Favorable Conditions Required to Produce Results

This section, on page 2, reads as follows:

"You must understand in the very beginning that no amount of feed will make some hens lay. They were not bred and born to lay. In a pen where both hens were fed alike, one laid 281 eggs and another laid 20 eggs.
"No amount of feed will make a good hen lay, if she is not properly housed and sheltered.
"The best of feed will not produce eggs and desirable results if the bird is eaten up with lice and mites, or internal parasites consume the food as fast as the fowl eats it.
"No ration, no matter how good, or how well balanced, will give good results if it is not intelligently well fed. Feed wholesome food; feed liberally; feed a variety; feed regularly; feed activity, eggs, energy and health into your fowls."

Breeding, Environment and Feeding

This section, on page 2, reads as follows:

"Hens that are not properly housed and handled, and which are not comfortable and happy, of course, cannot be expected to produce their maximum number of eggs.
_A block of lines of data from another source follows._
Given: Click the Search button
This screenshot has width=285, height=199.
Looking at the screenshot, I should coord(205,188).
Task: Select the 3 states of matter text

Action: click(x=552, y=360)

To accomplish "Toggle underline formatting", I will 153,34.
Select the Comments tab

Breeding, however, determines the possibilities of any hen. What causes five White Plymouth Rocks from one breeder, kept in one house, to lay 500 eggs in one year, when another pen of five White Plymouth Rocks from another breeder kept and fed and cared for int he same house to produce 1000 eggs in twelve months? It is not the feed, the house, the water, the climate, or any other one thing which can be thought of, except the breeding, the blood lines and the power or ability of one to produce more than the other. For generations one may have been bred for eggs and the other evidently had not been so carefully selected and mated."
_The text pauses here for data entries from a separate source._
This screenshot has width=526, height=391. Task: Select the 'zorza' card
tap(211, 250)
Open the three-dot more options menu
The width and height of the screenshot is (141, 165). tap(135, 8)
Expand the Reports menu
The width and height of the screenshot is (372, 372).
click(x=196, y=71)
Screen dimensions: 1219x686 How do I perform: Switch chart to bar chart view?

This shows the emphasis on breeding for productivity again. It also reflects that humans had not yet discovered enough about chicken nutrition to be able to keep hens healthy in captivity as they would later. Not knowing that eventually science would allow for keeping millions of hens in battery cages and they would produce eggs so long as their feed provided all of their nutrients, the author assumes that comfort and happiness are requirements for egg-laying.
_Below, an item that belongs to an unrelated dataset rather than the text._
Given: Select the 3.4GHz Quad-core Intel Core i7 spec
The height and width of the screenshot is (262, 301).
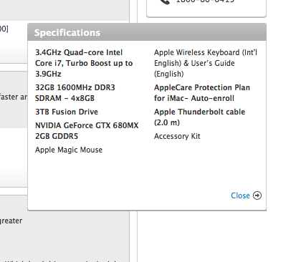Looking at the screenshot, I should pos(84,63).
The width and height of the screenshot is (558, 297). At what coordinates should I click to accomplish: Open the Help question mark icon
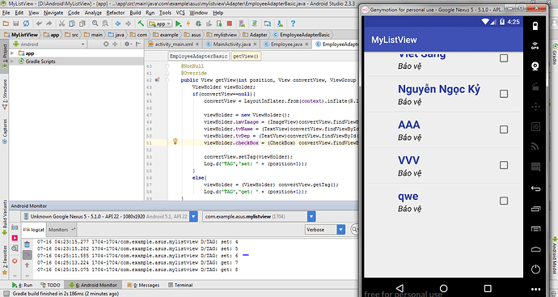click(293, 23)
Selection Equally as Important as Feeding

This section, on pages 2 and 3, read as follows:

"Right feeding alone is not the key to increased egg production. More depends on careful selection of the hens. Too many farm flocks are non-producers and drones. Perhaps this is true of the entire flock or maybe only a part, but the drones are always responsible for the limited profits.
"By selection, I do not mean that the farmer should buy prize chickens at exorbitant prices, though I do believe in good blood. But selection is just as necessary in a flock of poultry as in a dairy herd.
"Now, when you ask if the farmer can afford to keep chickens while grain is so high, if you refer to the usual flock of culls, I will say, "No." Grain is too valuable to be thrown promiscuously to non-producing hens.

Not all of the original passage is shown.